[Aim of the task]: Start at the top of the records below and copy them exactly to the end.

Pixel coordinate grounding data
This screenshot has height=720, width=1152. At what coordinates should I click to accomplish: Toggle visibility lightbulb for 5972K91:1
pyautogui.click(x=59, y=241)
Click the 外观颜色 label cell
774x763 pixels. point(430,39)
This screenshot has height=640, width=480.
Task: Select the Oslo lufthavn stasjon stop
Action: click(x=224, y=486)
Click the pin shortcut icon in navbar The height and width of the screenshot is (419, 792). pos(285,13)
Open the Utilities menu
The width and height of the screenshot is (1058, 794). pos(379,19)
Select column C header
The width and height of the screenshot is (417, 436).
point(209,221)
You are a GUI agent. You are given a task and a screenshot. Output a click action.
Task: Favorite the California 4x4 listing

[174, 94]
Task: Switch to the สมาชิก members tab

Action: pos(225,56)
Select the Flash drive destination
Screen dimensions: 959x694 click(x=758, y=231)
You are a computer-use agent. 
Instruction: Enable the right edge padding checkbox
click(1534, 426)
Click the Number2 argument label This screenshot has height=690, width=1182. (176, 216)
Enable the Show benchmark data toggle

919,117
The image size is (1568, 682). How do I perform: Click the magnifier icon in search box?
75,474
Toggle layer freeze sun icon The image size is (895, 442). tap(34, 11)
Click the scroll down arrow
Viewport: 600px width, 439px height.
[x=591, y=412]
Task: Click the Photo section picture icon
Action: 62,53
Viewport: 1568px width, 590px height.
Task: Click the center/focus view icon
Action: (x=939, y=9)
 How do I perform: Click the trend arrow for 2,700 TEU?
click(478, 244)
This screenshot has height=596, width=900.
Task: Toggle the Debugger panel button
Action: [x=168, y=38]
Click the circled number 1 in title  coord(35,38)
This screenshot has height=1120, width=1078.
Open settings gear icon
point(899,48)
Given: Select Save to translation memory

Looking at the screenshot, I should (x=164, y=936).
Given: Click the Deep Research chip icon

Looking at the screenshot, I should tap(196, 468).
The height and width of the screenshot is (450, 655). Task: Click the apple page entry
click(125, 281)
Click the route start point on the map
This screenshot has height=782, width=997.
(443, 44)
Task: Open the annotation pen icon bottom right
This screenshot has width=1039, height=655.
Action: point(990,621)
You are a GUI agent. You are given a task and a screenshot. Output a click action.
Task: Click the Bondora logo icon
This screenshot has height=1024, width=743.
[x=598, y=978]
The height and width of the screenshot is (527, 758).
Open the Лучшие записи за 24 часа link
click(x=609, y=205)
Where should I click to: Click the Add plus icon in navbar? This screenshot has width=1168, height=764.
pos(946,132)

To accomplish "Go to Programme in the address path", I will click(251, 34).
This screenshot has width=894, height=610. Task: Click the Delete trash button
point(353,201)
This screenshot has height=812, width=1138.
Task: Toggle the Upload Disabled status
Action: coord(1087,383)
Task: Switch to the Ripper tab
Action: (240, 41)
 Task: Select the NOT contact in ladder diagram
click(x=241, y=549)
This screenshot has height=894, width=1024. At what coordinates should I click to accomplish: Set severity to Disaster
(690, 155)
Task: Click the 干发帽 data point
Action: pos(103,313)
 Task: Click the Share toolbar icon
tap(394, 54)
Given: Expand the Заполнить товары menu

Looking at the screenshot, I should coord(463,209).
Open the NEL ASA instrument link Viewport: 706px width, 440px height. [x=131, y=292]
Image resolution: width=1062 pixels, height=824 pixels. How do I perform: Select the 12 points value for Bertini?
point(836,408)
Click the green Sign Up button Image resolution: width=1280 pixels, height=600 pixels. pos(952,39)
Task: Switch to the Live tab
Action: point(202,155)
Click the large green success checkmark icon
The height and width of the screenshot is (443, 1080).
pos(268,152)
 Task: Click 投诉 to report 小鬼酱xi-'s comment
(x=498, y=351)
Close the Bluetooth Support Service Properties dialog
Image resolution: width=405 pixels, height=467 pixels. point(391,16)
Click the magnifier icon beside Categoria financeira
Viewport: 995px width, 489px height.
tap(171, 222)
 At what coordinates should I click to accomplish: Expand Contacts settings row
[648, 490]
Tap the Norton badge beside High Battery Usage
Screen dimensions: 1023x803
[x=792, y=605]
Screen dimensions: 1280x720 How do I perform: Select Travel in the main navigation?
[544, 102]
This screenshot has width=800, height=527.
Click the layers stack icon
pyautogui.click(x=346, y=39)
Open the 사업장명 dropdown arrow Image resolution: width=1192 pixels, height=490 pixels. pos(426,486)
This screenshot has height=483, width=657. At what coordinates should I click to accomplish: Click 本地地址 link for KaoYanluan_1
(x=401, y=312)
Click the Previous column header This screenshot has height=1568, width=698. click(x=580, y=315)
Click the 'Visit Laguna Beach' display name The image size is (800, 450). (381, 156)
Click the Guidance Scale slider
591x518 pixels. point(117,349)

[Exercise output]:
This screenshot has height=720, width=1152. At what coordinates should I click to accomplish: Toggle visibility lightbulb for 5972K91:1
pyautogui.click(x=59, y=241)
Click the 外观颜色 label cell
774x763 pixels. point(430,39)
This screenshot has height=640, width=480.
Task: Select the Oslo lufthavn stasjon stop
Action: click(x=224, y=486)
Click the pin shortcut icon in navbar The height and width of the screenshot is (419, 792). pos(285,13)
Open the Utilities menu
The width and height of the screenshot is (1058, 794). pos(379,19)
Select column C header
The width and height of the screenshot is (417, 436).
point(209,221)
You are a GUI agent. You are given a task and a screenshot. Output a click action.
Task: Favorite the California 4x4 listing

[174, 94]
Task: Switch to the สมาชิก members tab

Action: pos(225,56)
Select the Flash drive destination
Screen dimensions: 959x694 click(x=758, y=231)
You are a computer-use agent. 
Instruction: Enable the right edge padding checkbox
click(1534, 426)
Click the Number2 argument label This screenshot has height=690, width=1182. (176, 216)
Enable the Show benchmark data toggle

919,117
The image size is (1568, 682). How do I perform: Click the magnifier icon in search box?
75,474
Toggle layer freeze sun icon The image size is (895, 442). tap(34, 11)
Click the scroll down arrow
Viewport: 600px width, 439px height.
[x=591, y=412]
Task: Click the Photo section picture icon
Action: 62,53
Viewport: 1568px width, 590px height.
Task: Click the center/focus view icon
Action: (x=939, y=9)
 How do I perform: Click the trend arrow for 2,700 TEU?
click(478, 244)
This screenshot has height=596, width=900.
Task: Toggle the Debugger panel button
Action: [x=168, y=38]
Click the circled number 1 in title  coord(35,38)
This screenshot has height=1120, width=1078.
Open settings gear icon
point(899,48)
Given: Select Save to translation memory

Looking at the screenshot, I should (x=164, y=936).
Given: Click the Deep Research chip icon

Looking at the screenshot, I should tap(196, 468).
The height and width of the screenshot is (450, 655). Task: Click the apple page entry
click(125, 281)
Click the route start point on the map
This screenshot has height=782, width=997.
(443, 44)
Task: Open the annotation pen icon bottom right
This screenshot has width=1039, height=655.
Action: point(990,621)
You are a GUI agent. You are given a task and a screenshot. Output a click action.
Task: Click the Bondora logo icon
This screenshot has height=1024, width=743.
[x=598, y=978]
The height and width of the screenshot is (527, 758).
Open the Лучшие записи за 24 часа link
click(x=609, y=205)
Where should I click to: Click the Add plus icon in navbar? This screenshot has width=1168, height=764.
pos(946,132)

To accomplish "Go to Programme in the address path", I will click(251, 34).
This screenshot has width=894, height=610. Task: Click the Delete trash button
point(353,201)
This screenshot has height=812, width=1138.
Task: Toggle the Upload Disabled status
Action: coord(1087,383)
Task: Switch to the Ripper tab
Action: (240, 41)
 Task: Select the NOT contact in ladder diagram
click(x=241, y=549)
This screenshot has height=894, width=1024. At what coordinates should I click to accomplish: Set severity to Disaster
(690, 155)
Task: Click the 干发帽 data point
Action: pos(103,313)
 Task: Click the Share toolbar icon
tap(394, 54)
Given: Expand the Заполнить товары menu

Looking at the screenshot, I should coord(463,209).
Open the NEL ASA instrument link Viewport: 706px width, 440px height. [x=131, y=292]
Image resolution: width=1062 pixels, height=824 pixels. How do I perform: Select the 12 points value for Bertini?
point(836,408)
Click the green Sign Up button Image resolution: width=1280 pixels, height=600 pixels. pos(952,39)
Task: Switch to the Live tab
Action: point(202,155)
Click the large green success checkmark icon
The height and width of the screenshot is (443, 1080).
pos(268,152)
 Task: Click 投诉 to report 小鬼酱xi-'s comment
(x=498, y=351)
Close the Bluetooth Support Service Properties dialog
Image resolution: width=405 pixels, height=467 pixels. point(391,16)
Click the magnifier icon beside Categoria financeira
Viewport: 995px width, 489px height.
tap(171, 222)
 At what coordinates should I click to accomplish: Expand Contacts settings row
[648, 490]
Tap the Norton badge beside High Battery Usage
Screen dimensions: 1023x803
[x=792, y=605]
Screen dimensions: 1280x720 How do I perform: Select Travel in the main navigation?
[544, 102]
This screenshot has width=800, height=527.
Click the layers stack icon
pyautogui.click(x=346, y=39)
Open the 사업장명 dropdown arrow Image resolution: width=1192 pixels, height=490 pixels. pos(426,486)
This screenshot has height=483, width=657. At what coordinates should I click to accomplish: Click 本地地址 link for KaoYanluan_1
(x=401, y=312)
Click the Previous column header This screenshot has height=1568, width=698. click(x=580, y=315)
Click the 'Visit Laguna Beach' display name The image size is (800, 450). (381, 156)
Click the Guidance Scale slider
591x518 pixels. point(117,349)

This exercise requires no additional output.